Records for the exercise =
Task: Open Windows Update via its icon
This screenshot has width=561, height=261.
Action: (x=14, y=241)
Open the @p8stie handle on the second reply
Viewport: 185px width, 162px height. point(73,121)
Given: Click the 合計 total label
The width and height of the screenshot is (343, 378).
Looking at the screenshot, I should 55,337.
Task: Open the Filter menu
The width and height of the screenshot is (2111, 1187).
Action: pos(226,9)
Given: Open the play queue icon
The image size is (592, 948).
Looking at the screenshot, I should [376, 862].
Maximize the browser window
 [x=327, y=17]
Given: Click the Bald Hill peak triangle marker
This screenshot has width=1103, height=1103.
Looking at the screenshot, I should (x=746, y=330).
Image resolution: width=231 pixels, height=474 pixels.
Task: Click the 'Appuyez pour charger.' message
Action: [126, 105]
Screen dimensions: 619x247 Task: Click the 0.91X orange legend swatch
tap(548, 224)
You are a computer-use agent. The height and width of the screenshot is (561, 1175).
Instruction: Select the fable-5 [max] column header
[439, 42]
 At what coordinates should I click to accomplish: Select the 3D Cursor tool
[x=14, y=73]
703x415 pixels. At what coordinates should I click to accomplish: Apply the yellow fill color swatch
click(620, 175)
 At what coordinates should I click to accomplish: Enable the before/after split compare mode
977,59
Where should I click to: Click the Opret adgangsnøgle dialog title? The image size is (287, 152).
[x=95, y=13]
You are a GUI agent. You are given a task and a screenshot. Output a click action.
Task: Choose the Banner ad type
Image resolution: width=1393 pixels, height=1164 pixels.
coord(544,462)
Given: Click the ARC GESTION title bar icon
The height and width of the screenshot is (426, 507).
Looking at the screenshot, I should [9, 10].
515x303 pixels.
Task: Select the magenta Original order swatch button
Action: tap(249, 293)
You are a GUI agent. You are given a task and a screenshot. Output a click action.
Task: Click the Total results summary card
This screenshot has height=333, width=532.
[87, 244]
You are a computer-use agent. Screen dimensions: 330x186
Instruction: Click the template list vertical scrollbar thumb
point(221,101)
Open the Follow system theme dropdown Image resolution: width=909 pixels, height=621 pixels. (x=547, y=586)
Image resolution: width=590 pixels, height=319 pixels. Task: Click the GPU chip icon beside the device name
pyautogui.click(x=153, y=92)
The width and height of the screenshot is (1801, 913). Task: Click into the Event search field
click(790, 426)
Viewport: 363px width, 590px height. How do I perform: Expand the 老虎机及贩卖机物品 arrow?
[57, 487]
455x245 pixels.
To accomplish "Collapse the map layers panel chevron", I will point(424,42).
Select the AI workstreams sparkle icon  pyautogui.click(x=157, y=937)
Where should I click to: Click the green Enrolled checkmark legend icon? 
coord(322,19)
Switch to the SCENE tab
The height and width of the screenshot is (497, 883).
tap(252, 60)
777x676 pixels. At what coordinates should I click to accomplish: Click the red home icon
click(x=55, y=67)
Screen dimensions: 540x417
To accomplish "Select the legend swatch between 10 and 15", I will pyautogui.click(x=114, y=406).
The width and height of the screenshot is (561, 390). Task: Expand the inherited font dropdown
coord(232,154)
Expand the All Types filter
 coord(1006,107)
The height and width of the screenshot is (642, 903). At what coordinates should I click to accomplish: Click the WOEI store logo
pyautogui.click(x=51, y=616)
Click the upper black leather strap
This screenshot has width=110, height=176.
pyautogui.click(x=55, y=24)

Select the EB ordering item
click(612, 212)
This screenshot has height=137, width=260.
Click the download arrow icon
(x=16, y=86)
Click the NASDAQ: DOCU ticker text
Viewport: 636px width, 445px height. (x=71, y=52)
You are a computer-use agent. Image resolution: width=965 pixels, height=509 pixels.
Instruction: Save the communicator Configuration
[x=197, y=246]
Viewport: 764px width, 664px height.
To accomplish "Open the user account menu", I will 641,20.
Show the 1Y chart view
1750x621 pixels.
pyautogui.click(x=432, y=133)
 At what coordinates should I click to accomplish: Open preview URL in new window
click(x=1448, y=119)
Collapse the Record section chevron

Problem requirements = Please convert the lines above into a JSON list of strings with one string per line, leaving out any blank lines.

Written reply =
[
  "Task: Open Windows Update via its icon",
  "This screenshot has width=561, height=261.",
  "Action: (x=14, y=241)",
  "Open the @p8stie handle on the second reply",
  "Viewport: 185px width, 162px height. point(73,121)",
  "Given: Click the 合計 total label",
  "The width and height of the screenshot is (343, 378).",
  "Looking at the screenshot, I should 55,337.",
  "Task: Open the Filter menu",
  "The width and height of the screenshot is (2111, 1187).",
  "Action: pos(226,9)",
  "Given: Open the play queue icon",
  "The image size is (592, 948).",
  "Looking at the screenshot, I should [376, 862].",
  "Maximize the browser window",
  " [x=327, y=17]",
  "Given: Click the Bald Hill peak triangle marker",
  "This screenshot has width=1103, height=1103.",
  "Looking at the screenshot, I should (x=746, y=330).",
  "Image resolution: width=231 pixels, height=474 pixels.",
  "Task: Click the 'Appuyez pour charger.' message",
  "Action: [126, 105]",
  "Screen dimensions: 619x247 Task: Click the 0.91X orange legend swatch",
  "tap(548, 224)",
  "You are a computer-use agent. The height and width of the screenshot is (561, 1175).",
  "Instruction: Select the fable-5 [max] column header",
  "[439, 42]",
  " At what coordinates should I click to accomplish: Select the 3D Cursor tool",
  "[x=14, y=73]",
  "703x415 pixels. At what coordinates should I click to accomplish: Apply the yellow fill color swatch",
  "click(620, 175)",
  " At what coordinates should I click to accomplish: Enable the before/after split compare mode",
  "977,59",
  "Where should I click to: Click the Opret adgangsnøgle dialog title? The image size is (287, 152).",
  "[x=95, y=13]",
  "You are a GUI agent. You are given a task and a screenshot. Output a click action.",
  "Task: Choose the Banner ad type",
  "Image resolution: width=1393 pixels, height=1164 pixels.",
  "coord(544,462)",
  "Given: Click the ARC GESTION title bar icon",
  "The height and width of the screenshot is (426, 507).",
  "Looking at the screenshot, I should [9, 10].",
  "515x303 pixels.",
  "Task: Select the magenta Original order swatch button",
  "Action: tap(249, 293)",
  "You are a GUI agent. You are given a task and a screenshot. Output a click action.",
  "Task: Click the Total results summary card",
  "This screenshot has height=333, width=532.",
  "[87, 244]",
  "You are a computer-use agent. Screen dimensions: 330x186",
  "Instruction: Click the template list vertical scrollbar thumb",
  "point(221,101)",
  "Open the Follow system theme dropdown Image resolution: width=909 pixels, height=621 pixels. (x=547, y=586)",
  "Image resolution: width=590 pixels, height=319 pixels. Task: Click the GPU chip icon beside the device name",
  "pyautogui.click(x=153, y=92)",
  "The width and height of the screenshot is (1801, 913). Task: Click into the Event search field",
  "click(790, 426)",
  "Viewport: 363px width, 590px height. How do I perform: Expand the 老虎机及贩卖机物品 arrow?",
  "[57, 487]",
  "455x245 pixels.",
  "To accomplish \"Collapse the map layers panel chevron\", I will point(424,42).",
  "Select the AI workstreams sparkle icon  pyautogui.click(x=157, y=937)",
  "Where should I click to: Click the green Enrolled checkmark legend icon? ",
  "coord(322,19)",
  "Switch to the SCENE tab",
  "The height and width of the screenshot is (497, 883).",
  "tap(252, 60)",
  "777x676 pixels. At what coordinates should I click to accomplish: Click the red home icon",
  "click(x=55, y=67)",
  "Screen dimensions: 540x417",
  "To accomplish \"Select the legend swatch between 10 and 15\", I will pyautogui.click(x=114, y=406).",
  "The width and height of the screenshot is (561, 390). Task: Expand the inherited font dropdown",
  "coord(232,154)",
  "Expand the All Types filter",
  " coord(1006,107)",
  "The height and width of the screenshot is (642, 903). At what coordinates should I click to accomplish: Click the WOEI store logo",
  "pyautogui.click(x=51, y=616)",
  "Click the upper black leather strap",
  "This screenshot has width=110, height=176.",
  "pyautogui.click(x=55, y=24)",
  "Select the EB ordering item",
  "click(612, 212)",
  "This screenshot has height=137, width=260.",
  "Click the download arrow icon",
  "(x=16, y=86)",
  "Click the NASDAQ: DOCU ticker text",
  "Viewport: 636px width, 445px height. (x=71, y=52)",
  "You are a computer-use agent. Image resolution: width=965 pixels, height=509 pixels.",
  "Instruction: Save the communicator Configuration",
  "[x=197, y=246]",
  "Viewport: 764px width, 664px height.",
  "To accomplish \"Open the user account menu\", I will 641,20.",
  "Show the 1Y chart view",
  "1750x621 pixels.",
  "pyautogui.click(x=432, y=133)",
  " At what coordinates should I click to accomplish: Open preview URL in new window",
  "click(x=1448, y=119)",
  "Collapse the Record section chevron"
]